Wir hatten Segel gehißt, um auf Une loszusteuern, aber im Rat der Götter war es anders bestimmt. Die Fahrt der Küste von Karasch entlang glückte noch halbwegs. Als wir aber die Nordspitze dieser Insel umschiffen wollten, um die Westküste von Une anzusteuern, blies uns ein heftiger Südwind entgegen, der uns zu beständigem Kreuzen zwang und uns der Insel Eguba entgegentrieb. Nachgiebig, wie wir bereits im Verkehr mit Wind und Wetter geworden waren, beschlossen wir daher, zunächst diese Insel zu besuchen. Am späten Nachmittag, als die Nordküste von Eguba bereits in der Ferne sichtbar wurde, schrallte aber der Wind plötzlich nach Westen, und die Hoffnung auf das Erreichen auch dieses Zieles schwand mit der sich unaufhaltsam dem Horizont zuneigenden Sonne langsam dahin. Konnte man wissen, wie lange der Wind uns noch zum besten halten würde mit seinen ewig wechselnden Launen? Notgedrungen spielten wir die Klügeren und ließen uns geduldig von ihm treiben. Wir gelangten auf diese Weise in eine schützende Bucht zwischen der unbewohnten Insel Koti und der Nordküste von Urakan, gerade als der riesige Feuerball der Sonne am blutroten Horizont verschwand. Während sich die Pracht der Farben in ein fahles Grau verwandelte und die kurze Dämmerung uns einzuhüllen begann, wurde der Anker geworfen und abgetakelt. Bald saßen wir bei völliger Windstille auf unseren Matten beim Abendessen, eine wunderbare tropische Nacht senkte sich auf uns herab.

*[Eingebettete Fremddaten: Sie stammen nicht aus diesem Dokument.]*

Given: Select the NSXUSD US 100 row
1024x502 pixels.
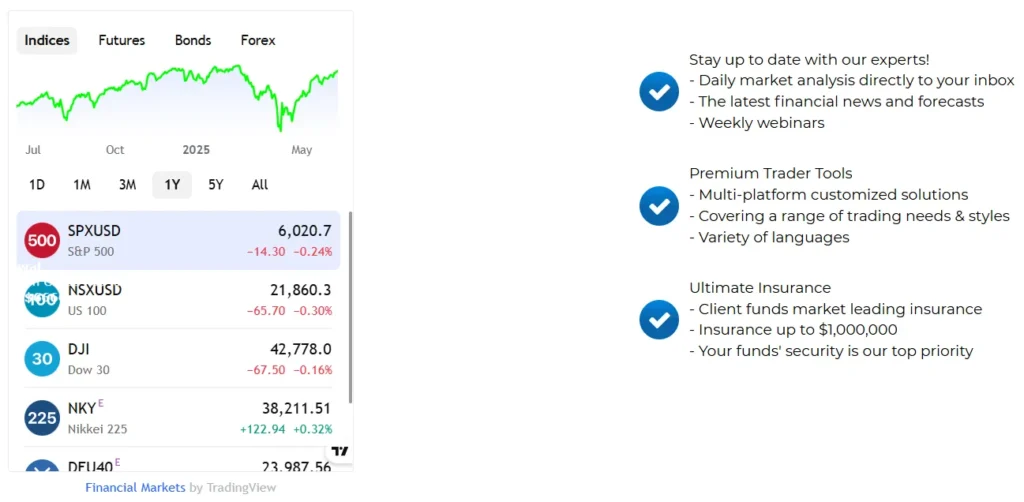Looking at the screenshot, I should pyautogui.click(x=180, y=299).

Obwohl kein Mond am Himmel stand, konnten wir uns doch ohne Licht in unserem Schlafraum zur Ruhe legen, ein herrlich funkelnder Sternenhimmel wölbte sich über uns und übergoß die Erde mit hellem Schein. Die widrigen Winde waren schnell vergessen, mit dem beglückenden Gefühl, daß es nichts Schöneres geben könne als unsere Lagerstätte zwischen dem leuchtenden Himmel und dem unendlichen Weltmeer, versanken wir in einen tiefen, erquickenden Schlaf.

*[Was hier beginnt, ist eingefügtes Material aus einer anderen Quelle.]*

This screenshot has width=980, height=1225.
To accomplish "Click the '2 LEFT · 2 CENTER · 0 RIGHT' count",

Die ersten Sonnenstrahlen weckten uns. Der Blick suchte sofort die sich leicht kräuselnden Wellen, die über die schimmernde Wasserfläche dahinglitten. Nach welcher Richtung zogen sie? Die Brise war uns günstig, unverzüglich erscholl das Kommando zum Aufbruch. Schlaftrunken saß der Steuermann am Ruder, es ging nach Westen gegen Urakan. Plötzlich bemerkten wir in der Ferne, unweit der Küste von Koti, einen schwarzen Strich, der auf dem Wasser zu ruhen schien. Unser Zeiß sah mehr. Es war ein Eingeborenenboot mit vier Mann Besatzung. Wir änderten sofort unseren Kurs und fuhren darauf los. Die Eingeborenen stellten das Rudern ein, blickten uns mit Besorgnis entgegen und überlegten sichtlich, wie sie sich wohl dem Schiff der Weißen gegenüber verhalten sollten. In dem Augenblick, da wir Anstalten trafen, Anker zu werfen, strebten sie mit heftigem Ruderschlag dem Ufer zu, sprangen an Land, rafften ihre Habseligkeiten und sämtliche Ruder zusammen und liefen über den sumpfigen Strand den dichten Mangrovenbeständen zu, in denen sie verschwanden. Wir sandten schnell den langbeinigen Takr hinter ihnen her, der mit seiner kräftigen Stimme ihnen in ihrer Sprache zurief, daß sie nichts von uns zu fürchten hätten. Atemlos zwar, aber unverrichteter Dinge kam er zurück. Die Eingeborenen waren offenbar gebrannte Kinder, die das Feuer scheuten.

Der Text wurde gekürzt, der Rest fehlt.